C. Grow in love towards the One who feels for us

So don’t skip over the Passion of the Christ. Christ told us to remember his broken body, the new covenant made in his blood. Don’t just rush to the resurrection scene. Like Isaiah said : “And he will again startle many nations. Kings will stand speechless in his presence. For they will see what they had not previously been told about; they will understand what they had not heard about.” Many left the movie the Passion startled and speechless.
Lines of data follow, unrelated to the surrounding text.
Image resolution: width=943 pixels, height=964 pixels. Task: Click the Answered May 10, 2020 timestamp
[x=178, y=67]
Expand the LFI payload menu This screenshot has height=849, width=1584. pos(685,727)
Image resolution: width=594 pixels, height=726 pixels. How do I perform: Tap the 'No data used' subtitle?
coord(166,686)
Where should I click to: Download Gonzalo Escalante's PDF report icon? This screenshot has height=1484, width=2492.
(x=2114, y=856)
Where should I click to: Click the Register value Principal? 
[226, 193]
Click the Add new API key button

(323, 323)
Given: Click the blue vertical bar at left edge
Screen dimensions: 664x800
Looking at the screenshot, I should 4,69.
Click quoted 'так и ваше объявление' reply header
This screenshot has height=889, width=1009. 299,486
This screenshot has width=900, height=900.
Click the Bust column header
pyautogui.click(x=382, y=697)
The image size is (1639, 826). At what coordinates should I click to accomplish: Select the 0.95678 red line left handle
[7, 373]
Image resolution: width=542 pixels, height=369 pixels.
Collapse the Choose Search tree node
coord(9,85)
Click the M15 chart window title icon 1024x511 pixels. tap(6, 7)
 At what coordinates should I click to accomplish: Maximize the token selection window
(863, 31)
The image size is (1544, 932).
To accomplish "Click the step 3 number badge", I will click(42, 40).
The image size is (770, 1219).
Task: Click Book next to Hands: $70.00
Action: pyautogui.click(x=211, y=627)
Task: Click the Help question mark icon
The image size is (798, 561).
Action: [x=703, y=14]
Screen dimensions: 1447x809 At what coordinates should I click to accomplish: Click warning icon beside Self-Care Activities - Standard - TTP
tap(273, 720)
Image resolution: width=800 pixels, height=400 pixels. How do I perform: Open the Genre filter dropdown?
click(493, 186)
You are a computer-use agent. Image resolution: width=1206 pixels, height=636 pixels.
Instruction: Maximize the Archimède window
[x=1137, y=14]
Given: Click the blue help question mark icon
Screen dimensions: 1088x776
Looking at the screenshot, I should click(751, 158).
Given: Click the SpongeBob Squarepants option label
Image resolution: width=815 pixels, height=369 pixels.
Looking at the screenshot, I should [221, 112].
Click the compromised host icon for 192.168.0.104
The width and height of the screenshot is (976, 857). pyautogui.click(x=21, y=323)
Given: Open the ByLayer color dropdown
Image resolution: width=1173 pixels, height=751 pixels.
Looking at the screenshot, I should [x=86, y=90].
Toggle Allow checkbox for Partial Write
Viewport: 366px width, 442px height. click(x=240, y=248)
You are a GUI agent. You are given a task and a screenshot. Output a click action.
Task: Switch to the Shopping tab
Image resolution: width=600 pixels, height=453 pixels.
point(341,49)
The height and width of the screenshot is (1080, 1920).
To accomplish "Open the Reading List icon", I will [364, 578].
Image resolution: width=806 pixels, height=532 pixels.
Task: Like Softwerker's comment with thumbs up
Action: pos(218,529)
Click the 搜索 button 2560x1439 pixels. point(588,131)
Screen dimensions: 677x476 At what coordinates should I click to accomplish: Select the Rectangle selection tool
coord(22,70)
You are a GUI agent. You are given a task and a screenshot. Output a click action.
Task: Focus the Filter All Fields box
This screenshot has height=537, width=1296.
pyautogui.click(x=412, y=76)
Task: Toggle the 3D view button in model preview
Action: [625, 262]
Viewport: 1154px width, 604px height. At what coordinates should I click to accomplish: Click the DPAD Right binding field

Do you understand now?

No wonder Chuick Swindoll could say that he loves God s much more after the viewing the ultra gory tale of the Passion of the Christ.

Jesus did die for us, suffered for us, at the hands of violent men, the death of a sacrificial lamb, the impetus that will change life on our scarred planet forever. One third of the gospels length is dedicated to it. Remember! Let us not miss how much God truly love, they speak to us, of a God who loves, whose love endures forever. Into our sick culture of violence, God entered in to change our lives! Let us grow in love and worship and adoration for the One who loved us and gave His life for us!

Let me end with this Bible verse, 1 John 4 says

9 God showed how much he loved us by sending his only Son into the world so that we might have eternal life through him. 10 This is real love. It is not that we loved God, but that he loved us and sent his Son as a sacrifice to take away our sins.

Why focus on the violence? It is real and it touches everyone, we suffer from a sick world drunk with violence, little will change. So God comes, He sees us reeling in our sin and did something to change the human heart. He took care of business, came and suffered to show a way out, became an offering for sin that we may have life instead of death!

Little has change? No way! The day Jesus died, something change, we know there is a God, a God who does not shy away from suffering, who stands with us, who shares with us His resurrection life, taking away sin, we know, demonstrated on that cross, there is a God who is LOVE.